◆ EXCERPTED PASSAGE ◆

+ + + + + + +

Let's say I have this dataset and I'm trying to plot it and mark t-test p-value to compare the groups like that:

library(ggplot2)
library(ggpubr)
seed(42)

data <- data.frame(category = c("green", "red", "blue", "yellow"), 
                  type = sample(LETTERS[1:4], 100, replace = T),
                  values = c(1, 2, 50, 5) * runif(100))

ggplot(data, aes(x = type, y = values, color = type)) +
 geom_point(size = 3) +
 stat_compare_means(method = "t.test", aes(label = ..p.value..), size = 5, 
                    comparisons = list(c("A" , "C"), c("A" , "D"))) +
 facet_wrap( ~ category, scales = "free_y")

+ + + + + + +

Element lookup records:
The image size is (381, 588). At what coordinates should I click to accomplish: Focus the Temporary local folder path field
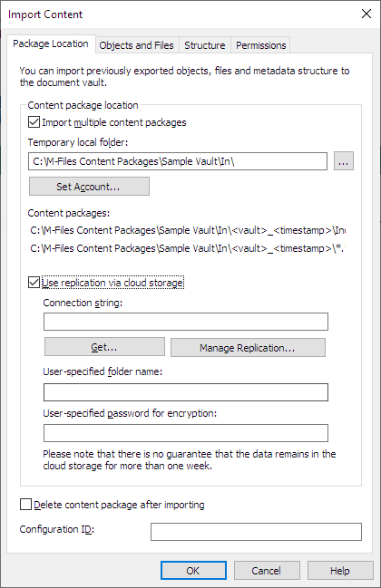pos(178,161)
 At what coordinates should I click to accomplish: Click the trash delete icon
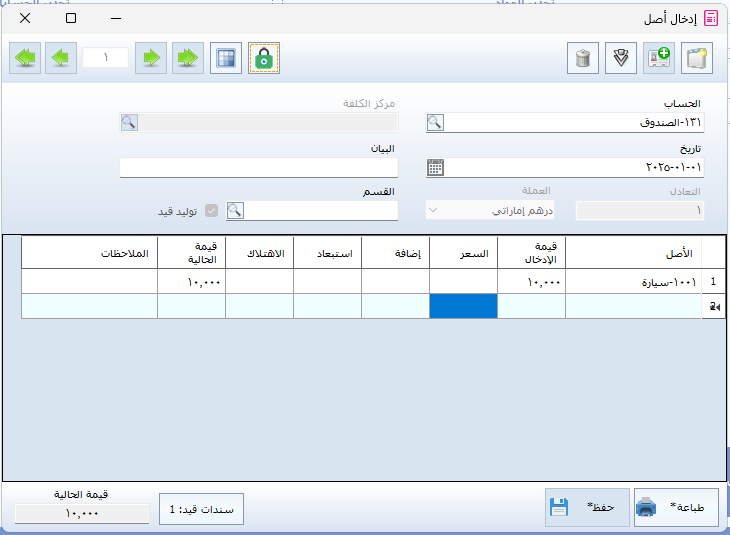click(x=583, y=58)
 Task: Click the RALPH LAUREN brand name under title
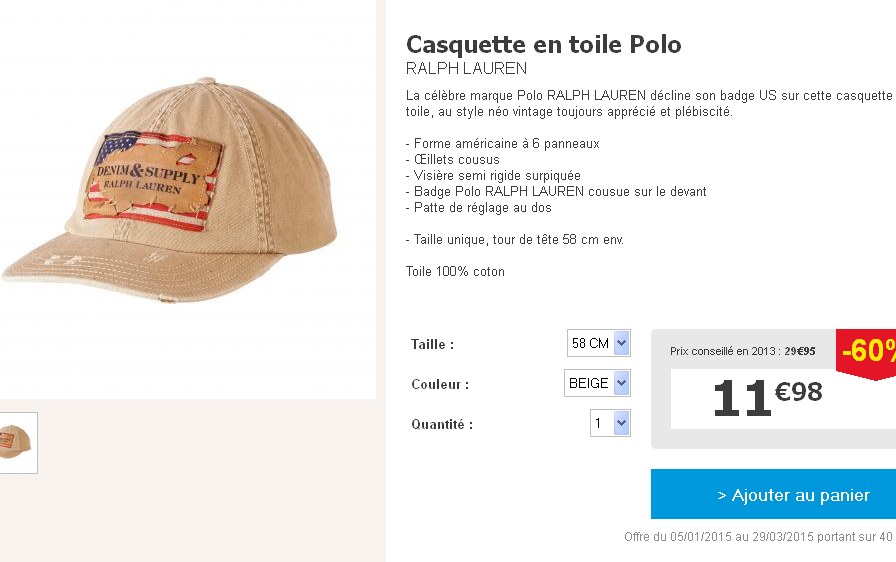(466, 69)

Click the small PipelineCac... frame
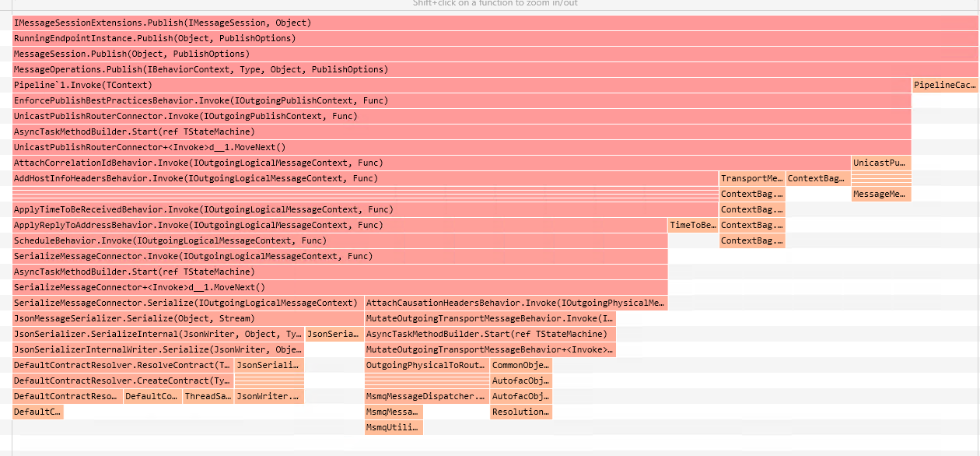[944, 85]
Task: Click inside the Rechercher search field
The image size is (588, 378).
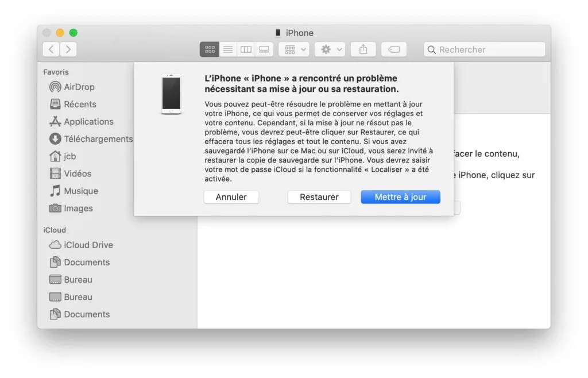Action: coord(484,49)
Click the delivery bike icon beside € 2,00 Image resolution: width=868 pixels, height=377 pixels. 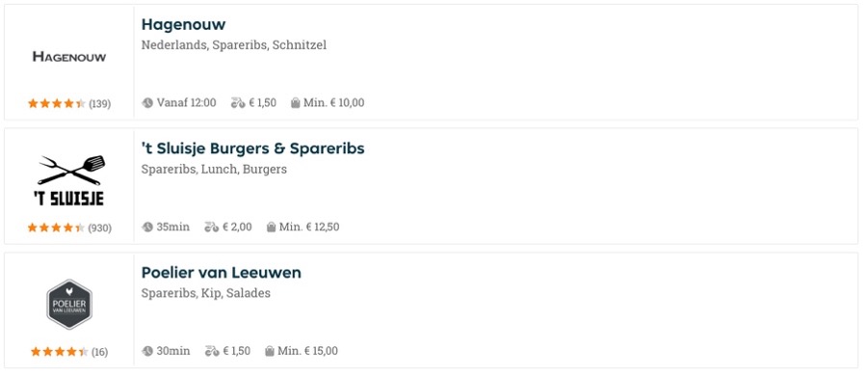click(212, 228)
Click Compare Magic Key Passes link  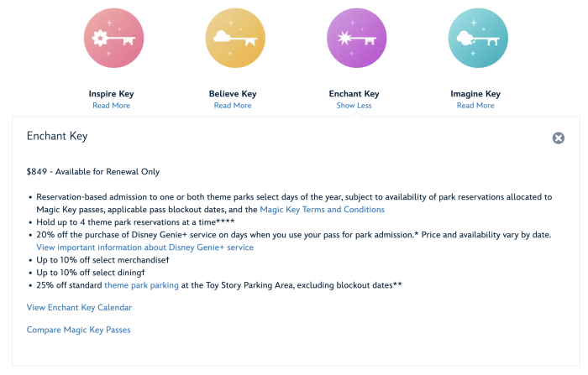[79, 330]
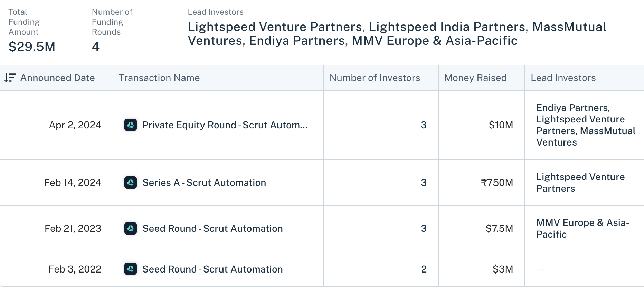This screenshot has width=644, height=287.
Task: Click MassMutual Ventures in the top summary
Action: (x=569, y=27)
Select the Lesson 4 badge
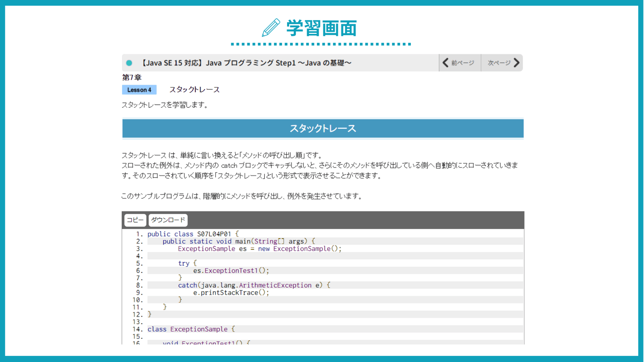The image size is (644, 362). (139, 90)
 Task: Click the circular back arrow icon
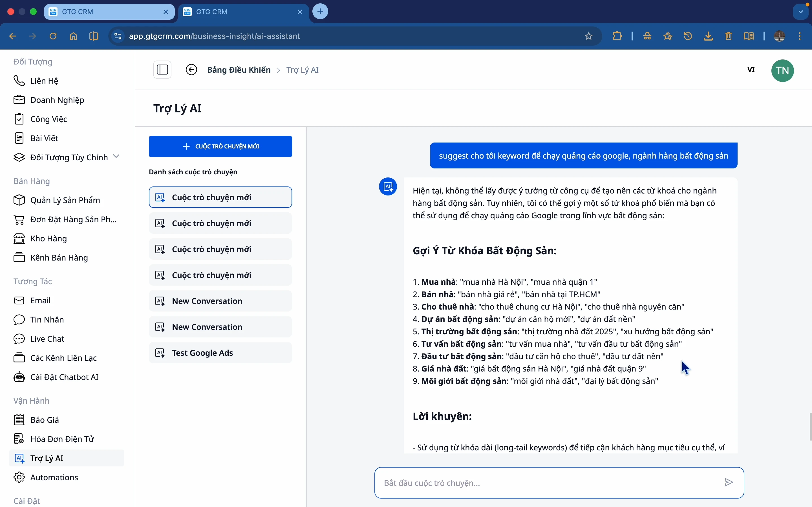click(x=192, y=70)
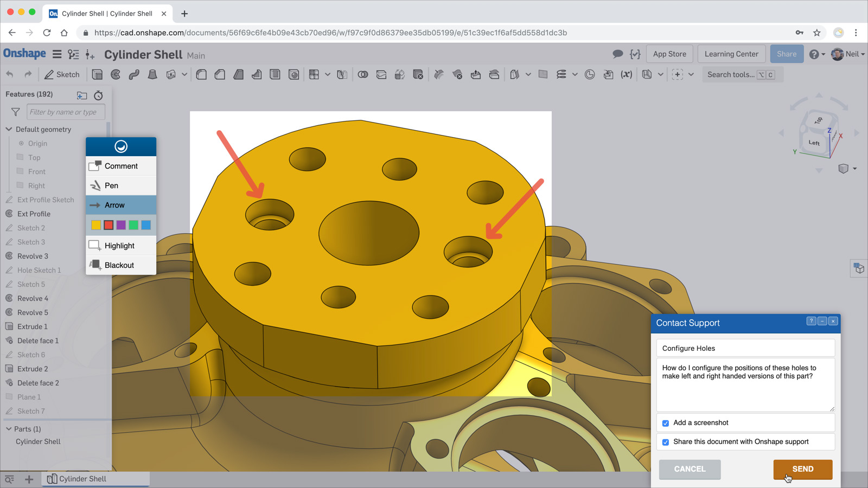This screenshot has height=488, width=868.
Task: Disable Share this document with Onshape support
Action: click(x=666, y=442)
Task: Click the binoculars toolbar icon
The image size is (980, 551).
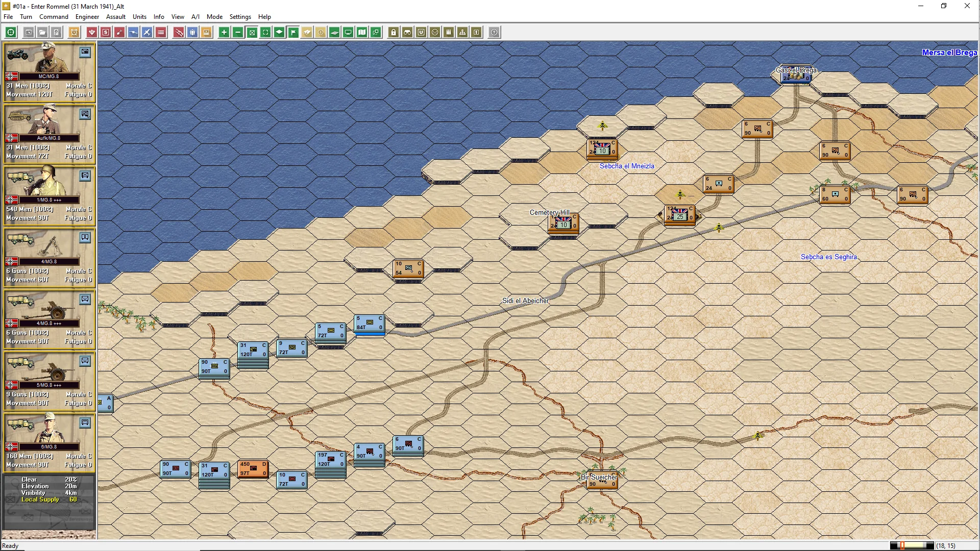Action: click(407, 32)
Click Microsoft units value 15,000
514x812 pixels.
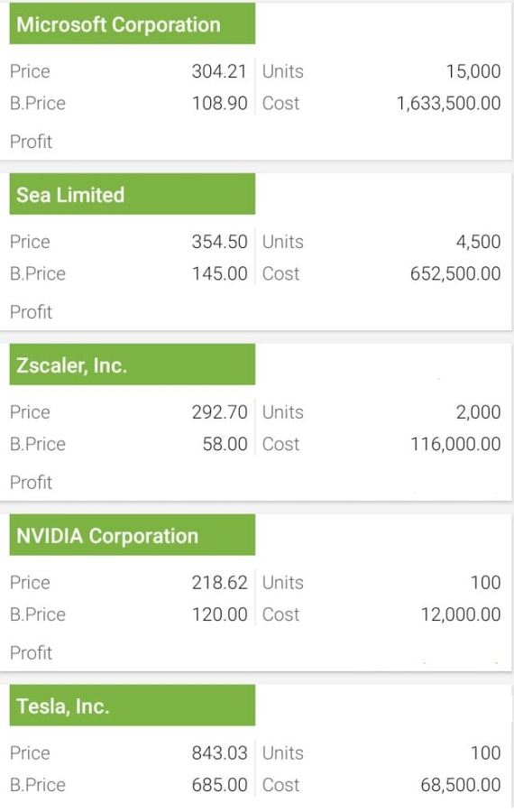473,71
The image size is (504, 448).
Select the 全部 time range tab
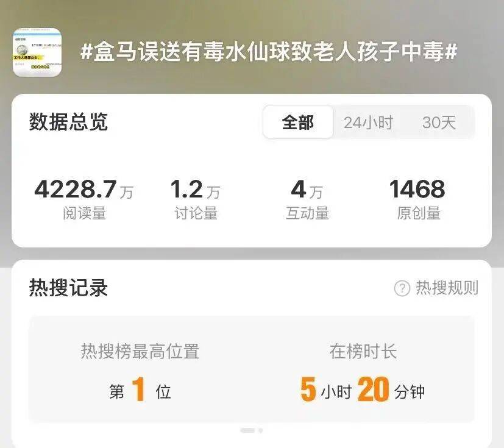pos(298,122)
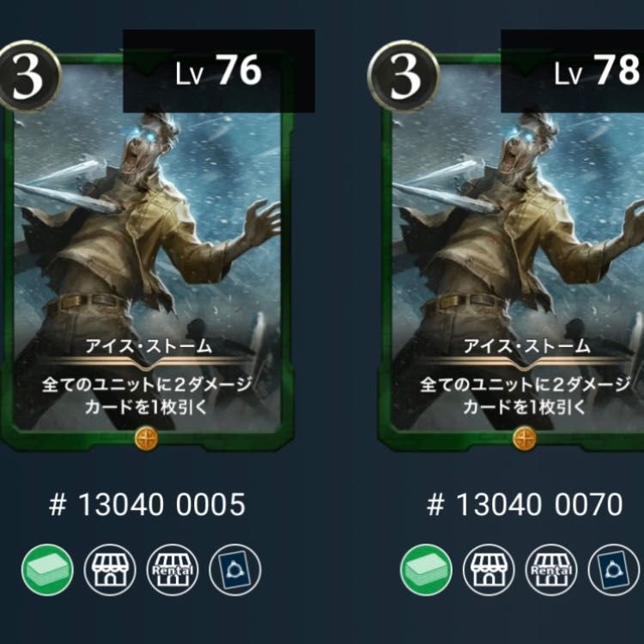The width and height of the screenshot is (644, 644).
Task: Click the green deck icon under card 13040 0005
Action: [47, 569]
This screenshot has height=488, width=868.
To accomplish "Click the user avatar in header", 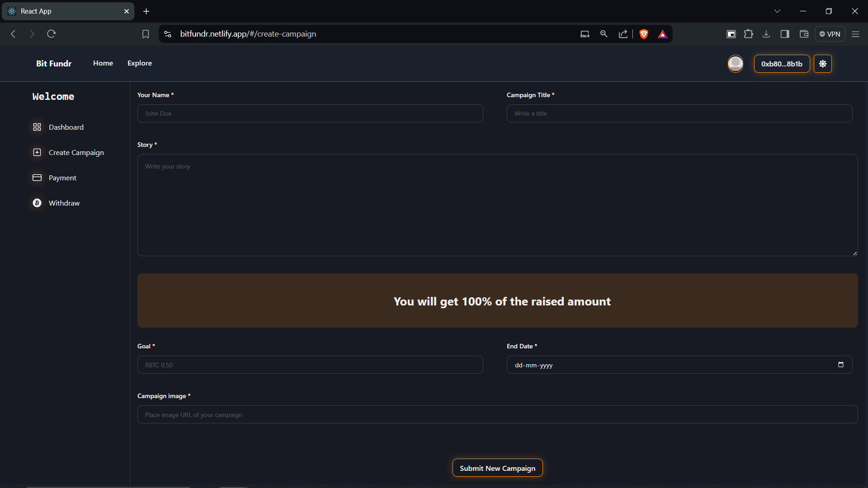I will tap(735, 64).
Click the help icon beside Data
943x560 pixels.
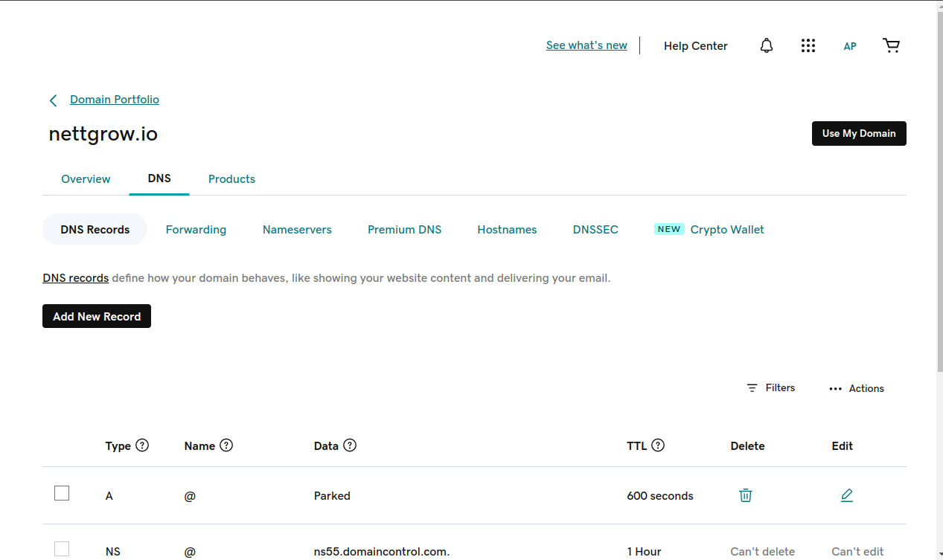click(350, 445)
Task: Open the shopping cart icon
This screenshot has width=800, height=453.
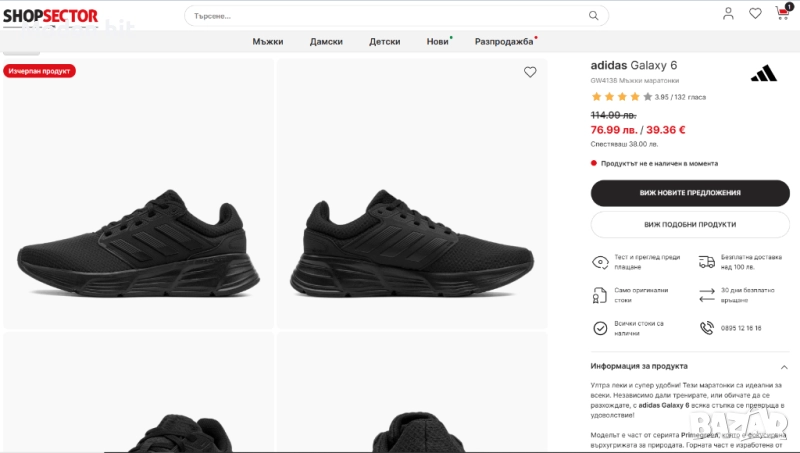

+ + + + + + +

◆ EXERCISE TASKS ◆
1. Write out the part of the R plotting question starting at "Let's say I" and ending at "5) * runif(100))".
2. Go on with the R plotting question from the point where it stops.

◆ THE RESULTS ◆
1.
Let's say I have this dataset and I'm trying to plot it and mark t-test p-value to compare the groups like that:

library(ggplot2)
library(ggpubr)
seed(42)

data <- data.frame(category = c("green", "red", "blue", "yellow"), 
                  type = sample(LETTERS[1:4], 100, replace = T),
                  values = c(1, 2, 50, 5) * runif(100))

2.
That results in this kind of graph, where top p-values don't fit the plot. enter image description here

I'd like to actually fit those numbers in the plot in this exact size (without decreasing their size). I tried that by manipulating ylim parameter by expanding range of y-axis and adding some number to the maximum value in the dataset ylim(0, max(data$values)+5). The problem, that R considers that max value before facetting, so it's not facet-specific and results in what I mean to get:

enter image description here

Is there any way to manipulate and expand ylim individually for facets or any other way to fit in those labels ? Also, why facetting doesn't take max value only for the part of dataset it's working with and how to provide the values for a part of dataset for facetting in this case ?

Thank you!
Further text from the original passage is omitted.